Would you reproduce each of the records below precisely, with the pictures left out?
++++ Data for processing ++++
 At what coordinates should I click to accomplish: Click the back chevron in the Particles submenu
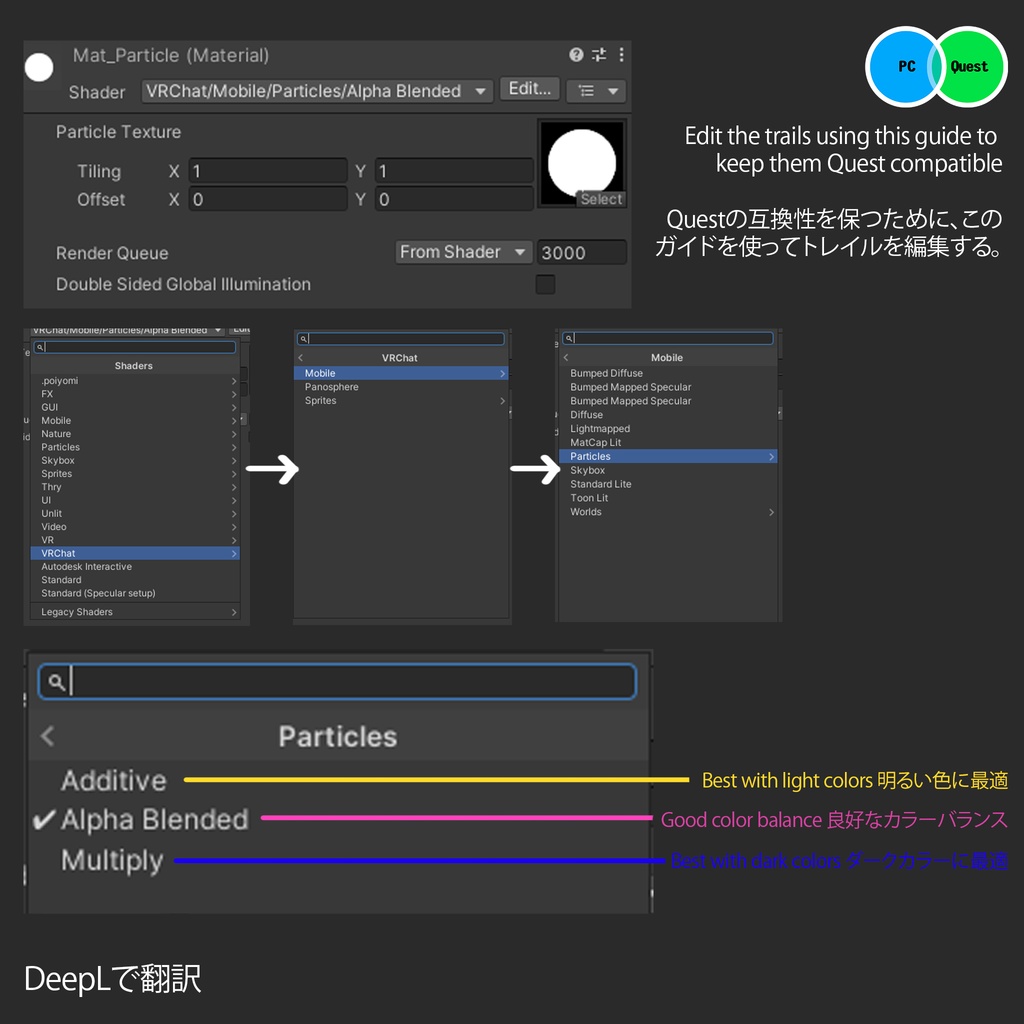[x=47, y=736]
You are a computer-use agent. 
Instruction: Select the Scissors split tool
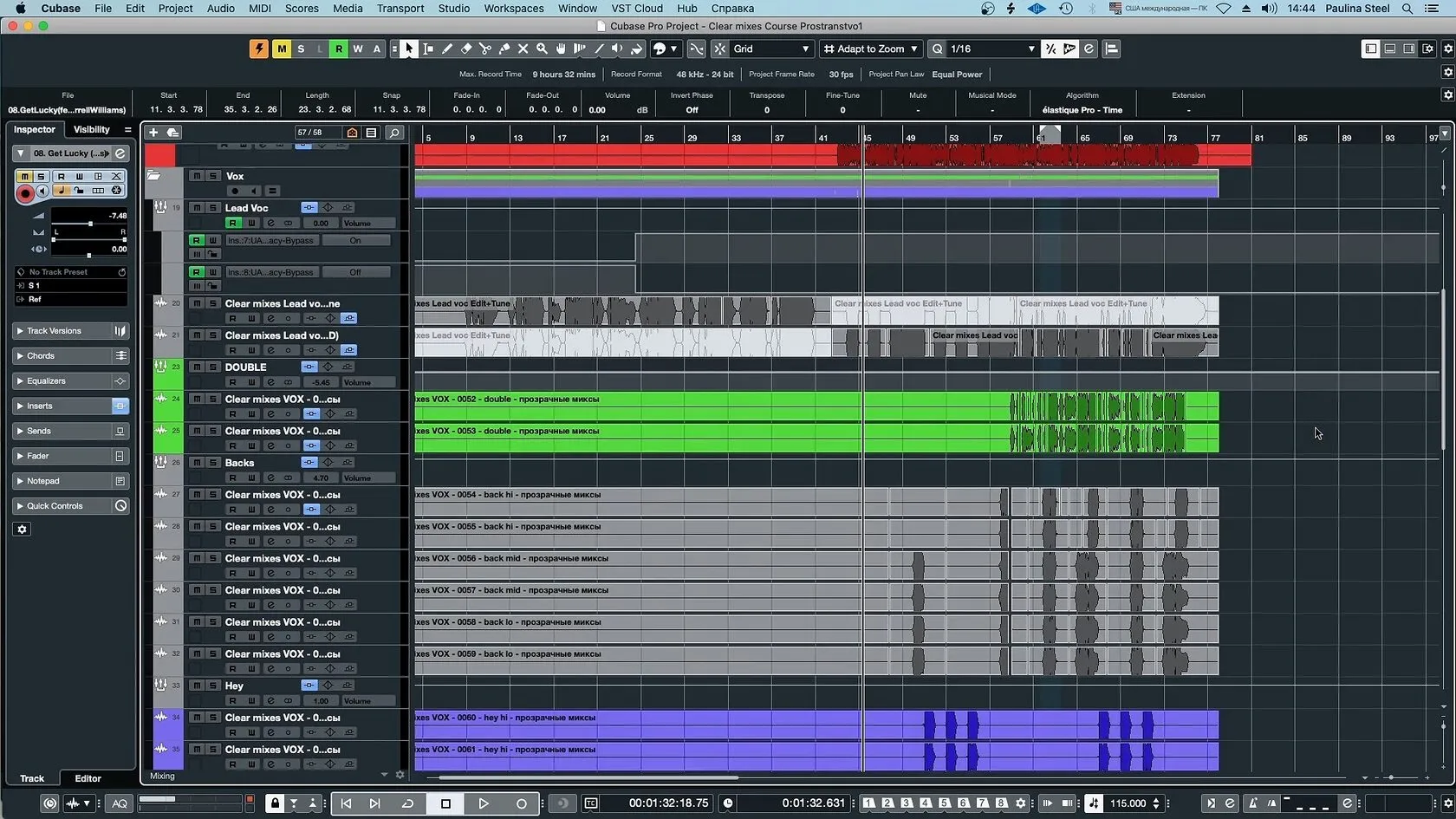click(484, 49)
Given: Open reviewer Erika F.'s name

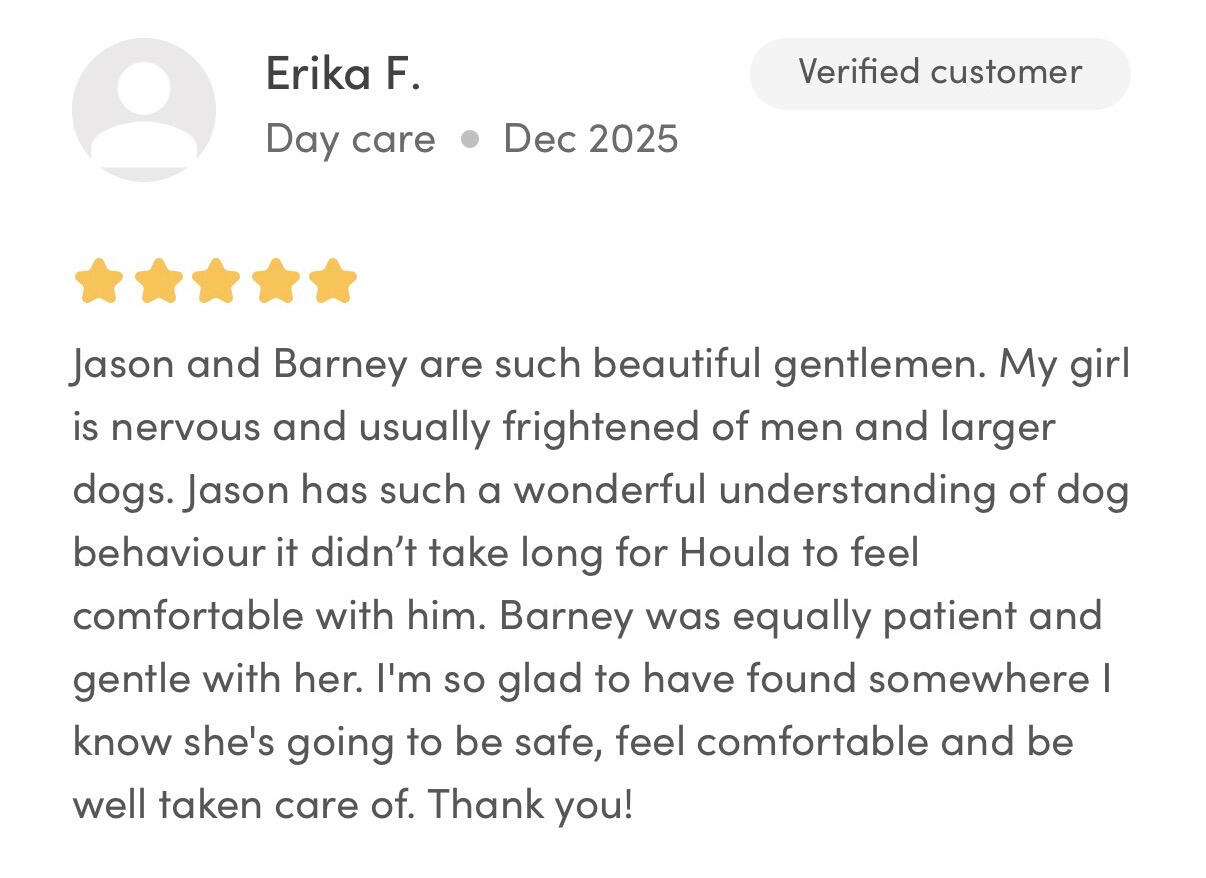Looking at the screenshot, I should [342, 74].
++++
**Response to this exercise**:
 At what coordinates should I click to accomplish: Click the back chevron in the Particles submenu
[x=47, y=736]
You are a computer-use agent. 
Instruction: Select the Scissors split tool
click(484, 49)
Given: Open reviewer Erika F.'s name

Looking at the screenshot, I should [342, 74].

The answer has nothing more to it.